そんななか、昨年9月にデビューしたレディスブランド「N°(エヌ)」は、適度なトレンド感を取り入れながらもシンプルでミニマルなスタイルで注目を集めている。運営はrooms17(ルームスイチナナ)。『エヌ』は、同社代表取締役社長兼ブランドディレクターの金森麻紀さん(28歳)が、デザイナー森彩乃さんと立ち上げた新ブランドで、同時に裏原宿エリアにオンリーショップをオープンした。
コンセプトは、自分のスタイルを持つ女性のための”リアルスタンダード”。ブランド名は、いつの時代にも世界共通で使われ、不変的な価値を持つNumber(数字)から名付けたという。
「一見シンプルに見えて、素材やディテールにこだわった、着心地が良いものが好き。ミニマルでシンプル・メンズライクなスタイルをベースに、素材使いやラインで女性らしさを落とし込む。”気がついたらいつも着ている”といわれるような、着た人の定番になる服を目指しています。ユニセックスというよりは、ノーセックスな感じというか」(金森さん)
金森さんは大学在学中から販売員を経験し、その後大手アパレル企業にて企画、営業、マーケティング、MDなどを担当。「昔からブランドを立ち上げるのが夢で、同時にショップを出したいと考えていた」と、独立を目指していたちょうど28歳となる12年2月に退社し、5月に同社を設立した。

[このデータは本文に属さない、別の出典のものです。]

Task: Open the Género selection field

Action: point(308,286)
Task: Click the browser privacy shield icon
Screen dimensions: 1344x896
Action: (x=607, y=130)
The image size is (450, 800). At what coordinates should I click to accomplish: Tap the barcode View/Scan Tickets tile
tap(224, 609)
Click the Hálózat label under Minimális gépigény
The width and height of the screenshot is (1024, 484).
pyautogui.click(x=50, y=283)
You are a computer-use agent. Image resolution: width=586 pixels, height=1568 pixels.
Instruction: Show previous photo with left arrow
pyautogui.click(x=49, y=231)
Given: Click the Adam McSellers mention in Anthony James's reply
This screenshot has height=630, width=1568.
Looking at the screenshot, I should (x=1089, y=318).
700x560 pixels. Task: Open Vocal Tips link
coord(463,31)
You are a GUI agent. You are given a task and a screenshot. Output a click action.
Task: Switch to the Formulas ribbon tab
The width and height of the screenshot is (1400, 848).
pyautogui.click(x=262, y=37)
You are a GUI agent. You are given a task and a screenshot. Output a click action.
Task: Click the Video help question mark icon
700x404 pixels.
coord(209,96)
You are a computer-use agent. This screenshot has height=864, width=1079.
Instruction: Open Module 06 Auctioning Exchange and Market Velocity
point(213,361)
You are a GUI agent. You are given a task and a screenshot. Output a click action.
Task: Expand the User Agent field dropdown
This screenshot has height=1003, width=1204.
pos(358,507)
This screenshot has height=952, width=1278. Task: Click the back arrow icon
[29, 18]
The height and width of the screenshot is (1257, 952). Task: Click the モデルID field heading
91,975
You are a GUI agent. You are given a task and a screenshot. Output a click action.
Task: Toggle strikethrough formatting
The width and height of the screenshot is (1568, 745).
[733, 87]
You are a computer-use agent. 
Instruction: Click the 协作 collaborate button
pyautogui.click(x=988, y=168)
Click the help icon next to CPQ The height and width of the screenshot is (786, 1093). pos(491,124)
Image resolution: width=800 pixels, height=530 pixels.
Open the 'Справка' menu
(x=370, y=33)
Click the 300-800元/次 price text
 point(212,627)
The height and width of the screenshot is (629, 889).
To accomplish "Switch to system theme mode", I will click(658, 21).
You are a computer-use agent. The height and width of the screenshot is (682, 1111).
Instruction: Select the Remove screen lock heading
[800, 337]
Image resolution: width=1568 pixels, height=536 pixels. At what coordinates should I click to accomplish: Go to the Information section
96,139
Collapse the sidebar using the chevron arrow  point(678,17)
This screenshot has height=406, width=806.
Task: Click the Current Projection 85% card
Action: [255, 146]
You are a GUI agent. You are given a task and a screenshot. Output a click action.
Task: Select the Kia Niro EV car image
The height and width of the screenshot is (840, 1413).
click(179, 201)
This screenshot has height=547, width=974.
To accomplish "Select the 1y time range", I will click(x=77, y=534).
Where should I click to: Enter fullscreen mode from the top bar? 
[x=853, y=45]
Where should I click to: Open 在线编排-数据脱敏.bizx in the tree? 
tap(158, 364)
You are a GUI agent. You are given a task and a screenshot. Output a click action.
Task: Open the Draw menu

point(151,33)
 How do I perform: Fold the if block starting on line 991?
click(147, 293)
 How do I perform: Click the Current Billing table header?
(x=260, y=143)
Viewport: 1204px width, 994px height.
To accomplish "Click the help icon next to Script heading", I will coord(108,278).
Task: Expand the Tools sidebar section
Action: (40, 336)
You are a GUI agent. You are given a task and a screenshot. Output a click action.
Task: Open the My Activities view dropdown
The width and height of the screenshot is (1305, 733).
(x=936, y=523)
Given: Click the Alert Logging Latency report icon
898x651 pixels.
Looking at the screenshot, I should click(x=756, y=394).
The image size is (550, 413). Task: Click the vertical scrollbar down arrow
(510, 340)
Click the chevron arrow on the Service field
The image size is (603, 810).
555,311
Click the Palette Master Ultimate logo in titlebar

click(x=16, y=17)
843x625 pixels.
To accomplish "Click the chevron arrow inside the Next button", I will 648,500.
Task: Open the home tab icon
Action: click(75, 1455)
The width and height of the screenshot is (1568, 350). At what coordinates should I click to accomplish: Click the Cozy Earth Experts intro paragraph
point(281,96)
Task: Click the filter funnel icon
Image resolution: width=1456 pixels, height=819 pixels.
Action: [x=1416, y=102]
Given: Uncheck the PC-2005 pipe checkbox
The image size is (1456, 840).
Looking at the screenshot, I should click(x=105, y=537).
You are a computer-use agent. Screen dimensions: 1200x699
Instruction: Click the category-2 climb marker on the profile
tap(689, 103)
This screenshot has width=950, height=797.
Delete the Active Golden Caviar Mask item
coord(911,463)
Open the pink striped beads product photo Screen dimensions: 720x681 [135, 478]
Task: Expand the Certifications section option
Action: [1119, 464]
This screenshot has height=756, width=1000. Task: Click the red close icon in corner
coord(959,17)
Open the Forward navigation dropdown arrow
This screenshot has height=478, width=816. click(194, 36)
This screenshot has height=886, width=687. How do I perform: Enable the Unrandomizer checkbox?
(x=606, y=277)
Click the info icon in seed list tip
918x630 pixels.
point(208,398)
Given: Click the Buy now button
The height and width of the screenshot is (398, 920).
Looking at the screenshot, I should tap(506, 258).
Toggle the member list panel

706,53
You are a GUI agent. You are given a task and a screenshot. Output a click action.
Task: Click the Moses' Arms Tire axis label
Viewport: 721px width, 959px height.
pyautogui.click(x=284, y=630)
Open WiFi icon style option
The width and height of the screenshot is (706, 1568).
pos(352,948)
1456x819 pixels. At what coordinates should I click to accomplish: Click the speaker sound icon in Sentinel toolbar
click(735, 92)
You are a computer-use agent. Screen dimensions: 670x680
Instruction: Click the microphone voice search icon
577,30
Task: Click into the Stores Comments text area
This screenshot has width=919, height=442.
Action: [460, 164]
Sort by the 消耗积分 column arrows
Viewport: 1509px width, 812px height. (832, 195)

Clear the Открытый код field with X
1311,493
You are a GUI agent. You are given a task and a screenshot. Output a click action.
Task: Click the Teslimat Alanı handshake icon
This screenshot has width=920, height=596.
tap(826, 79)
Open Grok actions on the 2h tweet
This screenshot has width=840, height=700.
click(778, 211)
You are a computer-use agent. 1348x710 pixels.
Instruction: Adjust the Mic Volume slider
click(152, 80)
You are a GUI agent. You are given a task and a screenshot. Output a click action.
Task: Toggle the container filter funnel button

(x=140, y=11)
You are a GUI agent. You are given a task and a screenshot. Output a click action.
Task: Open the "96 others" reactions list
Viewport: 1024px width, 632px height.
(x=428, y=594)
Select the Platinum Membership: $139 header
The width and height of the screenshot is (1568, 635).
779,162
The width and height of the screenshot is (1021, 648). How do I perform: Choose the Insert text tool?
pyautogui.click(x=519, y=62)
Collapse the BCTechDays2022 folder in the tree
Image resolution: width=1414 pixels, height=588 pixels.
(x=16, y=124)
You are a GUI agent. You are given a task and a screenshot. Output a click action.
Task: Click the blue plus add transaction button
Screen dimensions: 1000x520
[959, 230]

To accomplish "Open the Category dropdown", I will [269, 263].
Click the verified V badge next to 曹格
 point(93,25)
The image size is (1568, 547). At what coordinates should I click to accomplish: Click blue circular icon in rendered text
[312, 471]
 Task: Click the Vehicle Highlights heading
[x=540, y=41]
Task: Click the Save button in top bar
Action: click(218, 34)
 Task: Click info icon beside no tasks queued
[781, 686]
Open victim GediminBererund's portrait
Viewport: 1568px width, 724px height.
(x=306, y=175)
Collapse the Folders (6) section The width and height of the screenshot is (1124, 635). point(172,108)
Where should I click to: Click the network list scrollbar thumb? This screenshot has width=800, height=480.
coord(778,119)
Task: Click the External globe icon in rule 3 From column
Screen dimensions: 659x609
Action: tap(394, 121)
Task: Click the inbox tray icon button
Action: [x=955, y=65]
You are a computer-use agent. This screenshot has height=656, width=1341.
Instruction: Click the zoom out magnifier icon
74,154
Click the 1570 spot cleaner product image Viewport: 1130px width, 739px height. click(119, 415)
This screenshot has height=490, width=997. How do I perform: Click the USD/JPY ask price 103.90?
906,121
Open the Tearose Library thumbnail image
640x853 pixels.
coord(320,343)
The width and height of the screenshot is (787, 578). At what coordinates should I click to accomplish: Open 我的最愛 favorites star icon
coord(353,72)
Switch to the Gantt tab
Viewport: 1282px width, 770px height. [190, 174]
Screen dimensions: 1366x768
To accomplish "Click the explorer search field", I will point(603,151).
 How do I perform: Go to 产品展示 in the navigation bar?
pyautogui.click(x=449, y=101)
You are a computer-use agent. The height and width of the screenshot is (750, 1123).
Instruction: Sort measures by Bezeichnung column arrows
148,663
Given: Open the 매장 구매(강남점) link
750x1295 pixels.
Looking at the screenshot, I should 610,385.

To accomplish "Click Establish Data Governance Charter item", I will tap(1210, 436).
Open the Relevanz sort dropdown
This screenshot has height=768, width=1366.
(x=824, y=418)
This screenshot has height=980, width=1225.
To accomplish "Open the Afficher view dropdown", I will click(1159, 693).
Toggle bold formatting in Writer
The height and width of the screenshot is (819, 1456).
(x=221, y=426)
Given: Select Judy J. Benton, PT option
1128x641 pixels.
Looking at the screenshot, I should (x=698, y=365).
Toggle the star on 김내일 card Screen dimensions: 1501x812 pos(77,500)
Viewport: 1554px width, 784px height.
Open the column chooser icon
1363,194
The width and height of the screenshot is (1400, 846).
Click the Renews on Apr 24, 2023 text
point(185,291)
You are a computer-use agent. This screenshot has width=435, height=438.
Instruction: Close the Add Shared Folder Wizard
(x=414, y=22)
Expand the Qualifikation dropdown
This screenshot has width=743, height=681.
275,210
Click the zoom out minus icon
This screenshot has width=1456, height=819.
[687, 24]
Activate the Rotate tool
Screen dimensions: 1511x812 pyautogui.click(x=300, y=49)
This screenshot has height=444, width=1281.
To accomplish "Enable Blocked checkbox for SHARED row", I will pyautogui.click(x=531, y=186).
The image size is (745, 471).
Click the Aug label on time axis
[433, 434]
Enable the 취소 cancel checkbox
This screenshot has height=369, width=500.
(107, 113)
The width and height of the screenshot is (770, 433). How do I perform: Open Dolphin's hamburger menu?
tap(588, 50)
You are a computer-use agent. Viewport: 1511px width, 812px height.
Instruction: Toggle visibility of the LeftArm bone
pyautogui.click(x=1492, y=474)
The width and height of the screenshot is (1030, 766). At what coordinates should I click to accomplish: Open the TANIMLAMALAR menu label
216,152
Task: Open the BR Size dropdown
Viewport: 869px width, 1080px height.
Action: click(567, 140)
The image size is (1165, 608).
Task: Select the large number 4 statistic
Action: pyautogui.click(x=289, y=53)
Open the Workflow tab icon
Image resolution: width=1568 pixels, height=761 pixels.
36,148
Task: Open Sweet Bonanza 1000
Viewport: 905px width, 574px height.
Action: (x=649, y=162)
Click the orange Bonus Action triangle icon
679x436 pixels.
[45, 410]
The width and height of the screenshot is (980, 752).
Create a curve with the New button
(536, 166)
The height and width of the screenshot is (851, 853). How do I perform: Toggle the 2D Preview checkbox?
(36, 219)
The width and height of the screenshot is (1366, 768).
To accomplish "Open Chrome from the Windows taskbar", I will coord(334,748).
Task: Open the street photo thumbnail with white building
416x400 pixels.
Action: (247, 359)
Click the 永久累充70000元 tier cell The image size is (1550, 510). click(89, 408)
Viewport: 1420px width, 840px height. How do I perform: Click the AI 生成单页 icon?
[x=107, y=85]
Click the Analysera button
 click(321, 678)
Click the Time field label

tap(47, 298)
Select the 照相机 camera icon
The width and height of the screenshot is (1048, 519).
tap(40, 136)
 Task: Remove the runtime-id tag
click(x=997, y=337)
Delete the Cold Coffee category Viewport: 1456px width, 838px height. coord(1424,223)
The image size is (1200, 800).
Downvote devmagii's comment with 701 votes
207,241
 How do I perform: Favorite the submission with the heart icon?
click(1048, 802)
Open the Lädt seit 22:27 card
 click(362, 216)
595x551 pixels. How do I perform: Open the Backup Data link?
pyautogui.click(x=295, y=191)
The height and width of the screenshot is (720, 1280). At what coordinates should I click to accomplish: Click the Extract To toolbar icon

某IT系企業の若者向けの起業支援プロジェクトのコンペに通過したことから、起業・出店に至ったという。
パートナーの森さんとの出合いは5〜6年前。同じ会社で販売員をしていた森さんと意気投合し、「感覚が合うと感じて、いつか何か一緒にやりたいと考えていた」と金森さん。フェミニンなデザインも得意という森さんは、同ブランドではシャツ・ワンピースなどのアイテムを中心に手がけている。
店内は洋服が引き立たせるため、白色で統一。コンクリート打ちっぱなしの無機質な空間に、トーンが異なる塗装と異素材を組み合わせ、独自のニュアンスを加えている。ブランド観を表現するビジュアルにもこだわり、ルックは写真家ニック・ナイトに師事した根岸栄介氏に撮影を依頼。店内に写真パネルを展示し、トータルでブランドの世界観を演出する。
「ネット通販で手軽に洋服が買える時代ですが、ウェブで目を留めてもらうには、いいものであってもインパクトのあるデザインが必要になります。だからこそ、シンプルな『エヌ』は店舗やビジュアルを含めた世界観を大切にしたいと思いました」(金森さん)。